- Khandaghosh Location in West Bengal, India Khandaghosh Khandaghosh (India)
- Coordinates: 23°12′56.4″N 87°41′23.0″E﻿ / ﻿23.215667°N 87.689722°E
- Country: India
- State: West Bengal
- District: Purba Bardhaman

Population (2011)
- • Total: 7,717

Languages
- • Official: Bengali, English
- Time zone: UTC+5:30 (IST)
- PIN: 713142 (Khandaghosh)
- Telephone/STD code: 03451
- Lok Sabha constituency: Bishnupur
- Vidhan Sabha constituency: Khandaghosh
- Website: purbabardhaman.gov.in

= Khandaghosh =

Khandaghosh is a village in Khandaghosh CD block in Bardhaman Sadar South subdivision of Purba Bardhaman district in the state of West Bengal, India.

==Demographics==
As per the 2011 Census of India Khandaghosh had a total population of 7,717, of which 3,198 (52%) were males and 3,799 (48%) were females. Population below 6 years was 794. The total number of literates in Khandaghosh was 4,736 (68.41% of the population over 6 years).

==Geography==

===Urbanisation===
95.54% of the population of Bardhaman Sadar South subdivision live in the rural areas. Only 4.46% of the population live in the urban areas, and that is the lowest proportion of urban population amongst the four subdivisions in Purba Bardhaman district. The map alongside presents some of the notable locations in the subdivision. All places marked in the map are linked in the larger full screen map.

===Police station===
Khandaghosh police station has jurisdiction over Khandaghosh CD Block. The area covered is 256.13 km^{2}.

==Healthcare==
Khandaghosh block primary health centre at Khandaghosh (with 15 beds) is the main medical facility in Khandaghosh CD block.

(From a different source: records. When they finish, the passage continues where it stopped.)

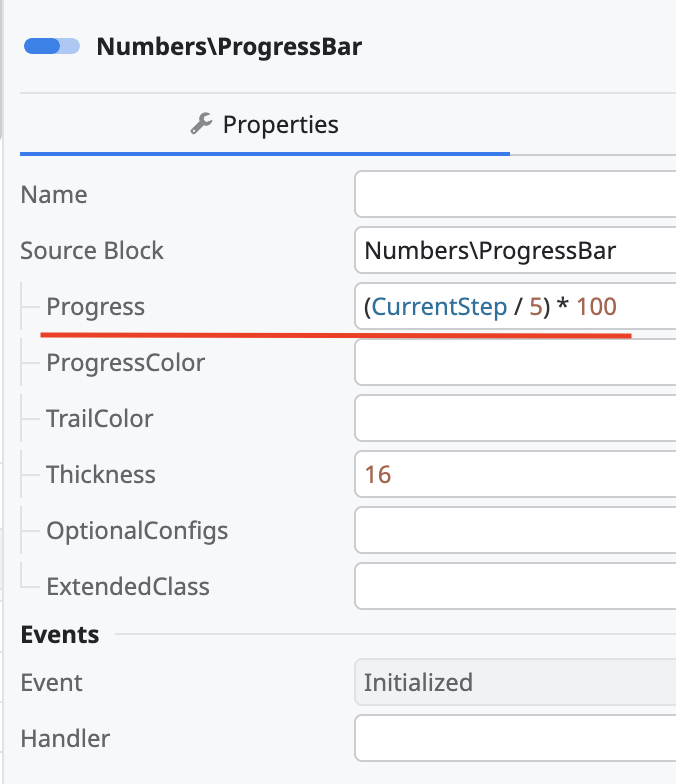The height and width of the screenshot is (784, 676).
Task: Click the Progress property label
Action: (x=95, y=306)
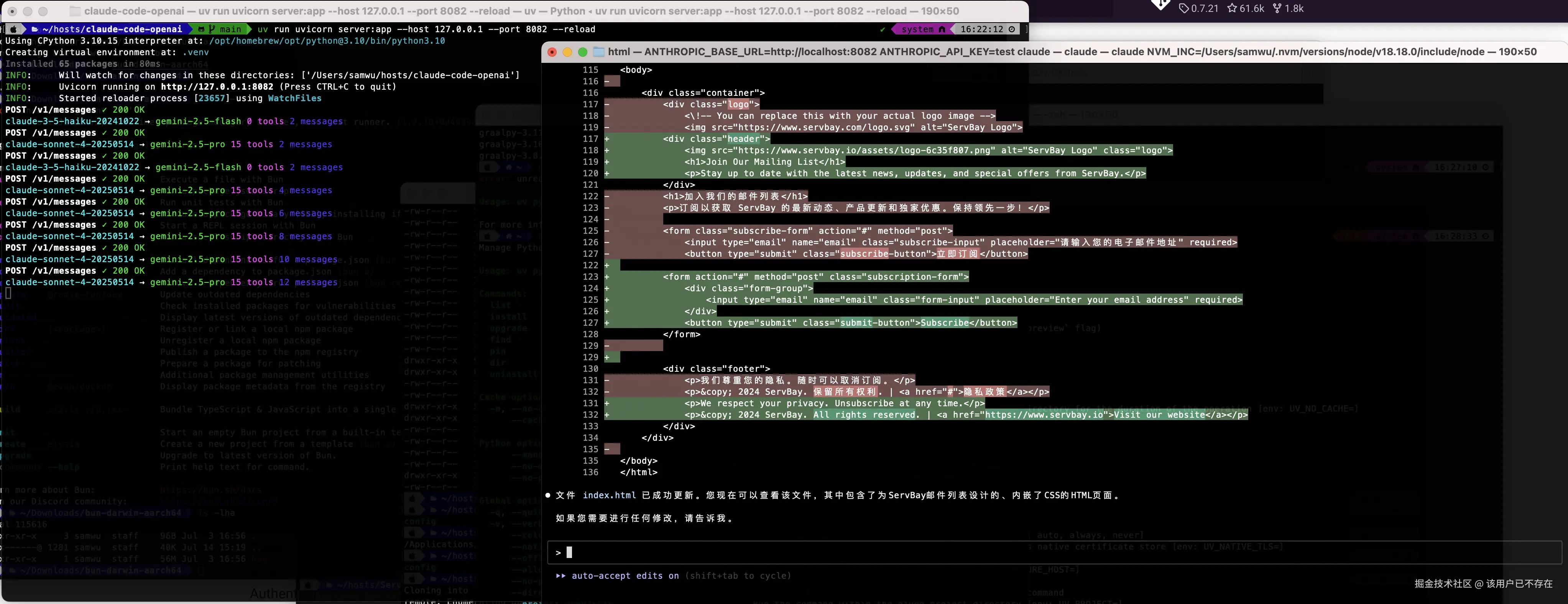The image size is (1568, 604).
Task: Click the forks icon showing 1.8k
Action: tap(1277, 8)
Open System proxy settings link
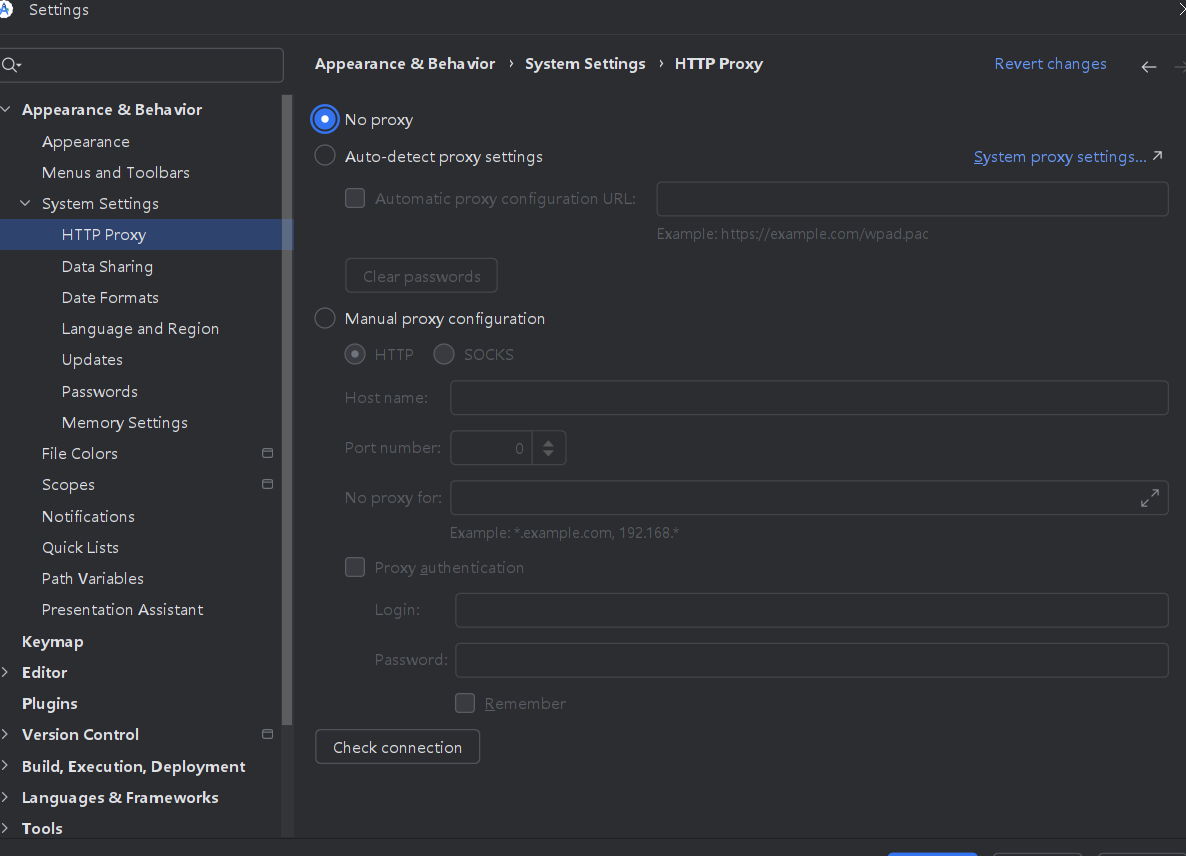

There are primary health centres at Khudkuri, PO Sankari (with 4 beds), Kuley (Gayeshpur), PO Chagram (with 10 beds) and Torkona (with 4 beds). In 2012, the average monthly patients attending Khandaghosh BPHC were 8,094 and average monthly admissions were 51. It handled 454 annual emergency admissions.

==Education==
Khandaghosh High School is a coeducational high school affiliated with the West Bengal Board of Secondary Education.

==Transport==
The State Highway 8 running from Santaldih (in Purulia district) to Majhdia (in Nadia district) passes through Khandaghosh. The road is locally known as Bardhaman-Bankura Road.